What do you consider to be the most important ideas and concepts to impart to aspiring musicians?
Learning to search for their own unique voice and sound, never just imitating others. Young musicians must have the courage to take risks and create something new. As for women in jazz, I want to show that they can be leaders of bands, they can be composers of jazz music. I put together my group the 4Njanas as a celebration of women’s art, of women’s contribution to jazz.
How do you choose the programme for your annual jazz festival?

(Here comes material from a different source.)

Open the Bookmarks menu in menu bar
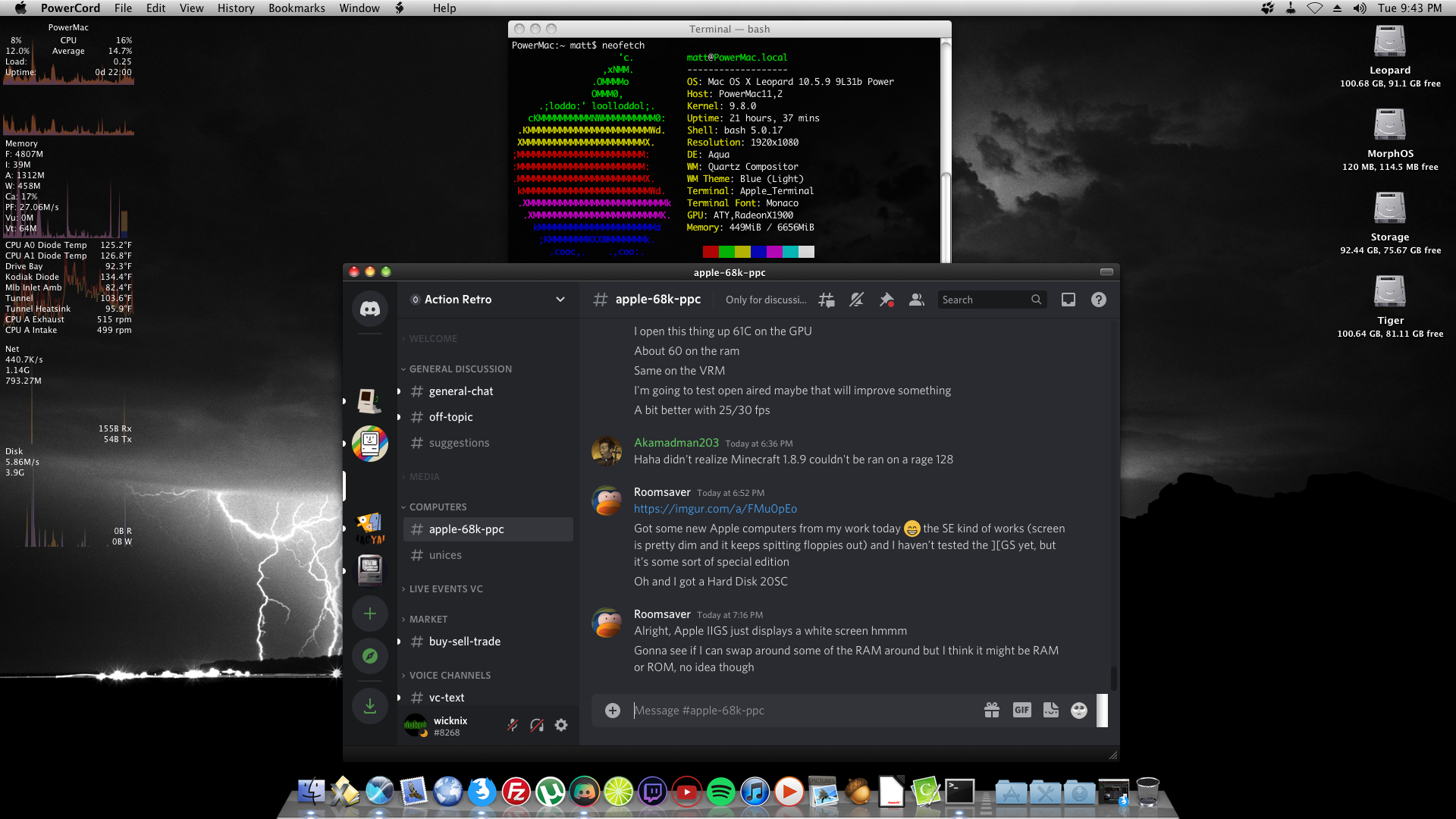1456x819 pixels. pyautogui.click(x=297, y=8)
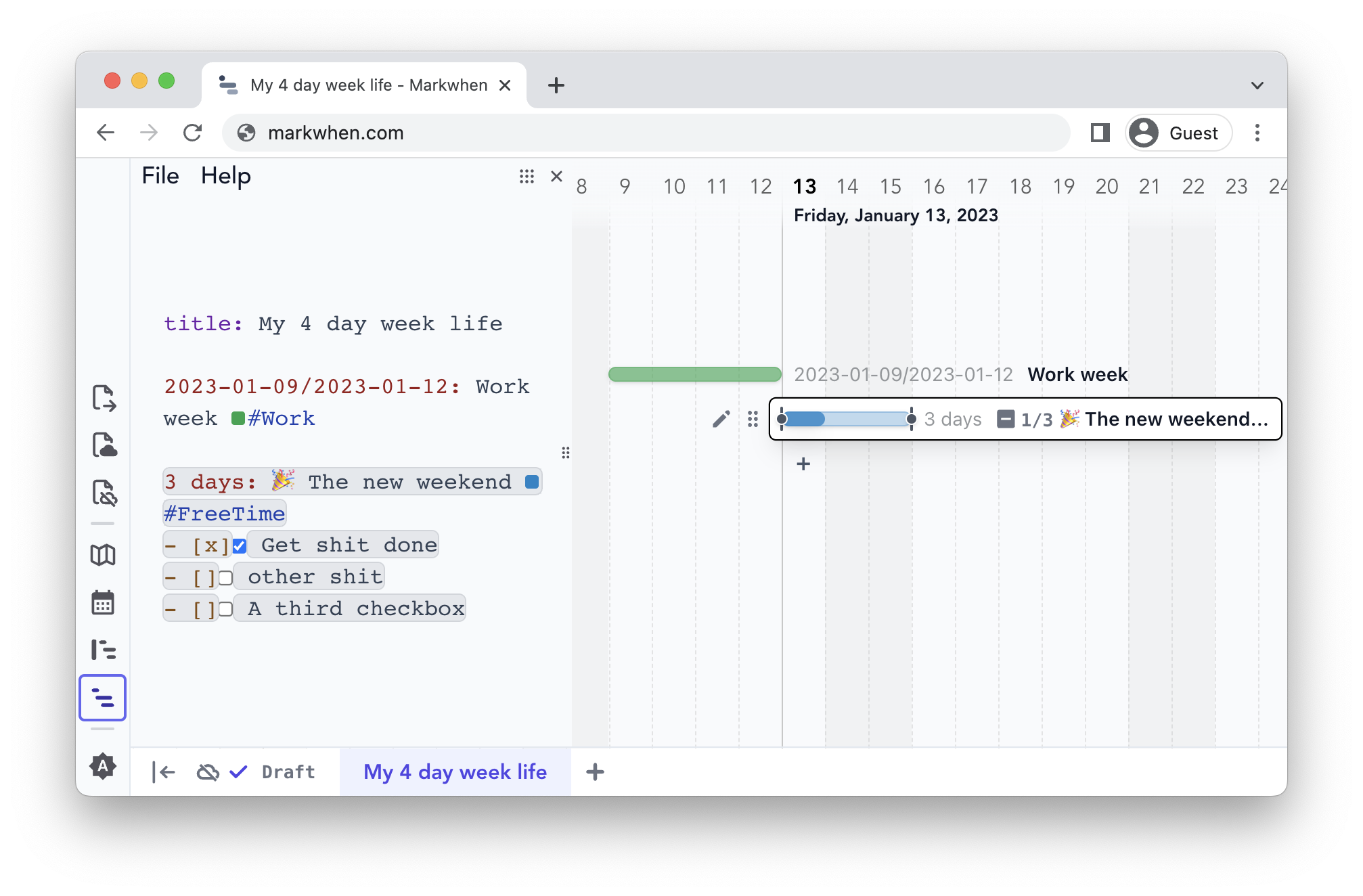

I always want to bring together musicians who haven’t performed together before. The duo of Paolo Fresu playing with tuba player Oren Marshall is an example of these new encounters. The revival of ‘Misterioso’ is by popular demand. I look forward to seeing Stefano Benni on stage this time himself in this jazz adaptation of what originally was a theatre production.
For Theatralia this year, we’re putting together Paolo Fresu, a trumpeter, with Oren Marshall, a tuba player. It shouldn’t work, but it does; but who would have thought of it?! Having this kind of open mind is so important to carve out a niche. Not just calling themselves a ‘vocalist’; they’re a jazz artist using their voice.
What are most looking forward to in this year’s Theatralia Jazz Festival?
The Njanas! This is a new all female-band I started up with three colleagues of mine, all jazz musicians who are leaders of their own band. The Njanas will open this year’s festival as a real statement, to give a voice to women in jazz.
Where would you like to be in 10 years’ time?
Where I am now. I love London, I moved here 14 years ago, I love being around people and artists from all over the world. It’s something I could not live without.
What is your idea of perfect happiness?
Touring the world performing with fab musicians.
What is your most treasured possession?
My music and my books.
What is your present state of mind?
Really excited looking forward to my forthcoming festival.
Filomena Campus’s Theatralia Jazz Festival comes to the PizzaExpress Jazz Club, Soho, from 9-11 November, with preliminary events at the Italian Cultural Institute and Italian Bookshop, London, on 4, 6 & 7 November.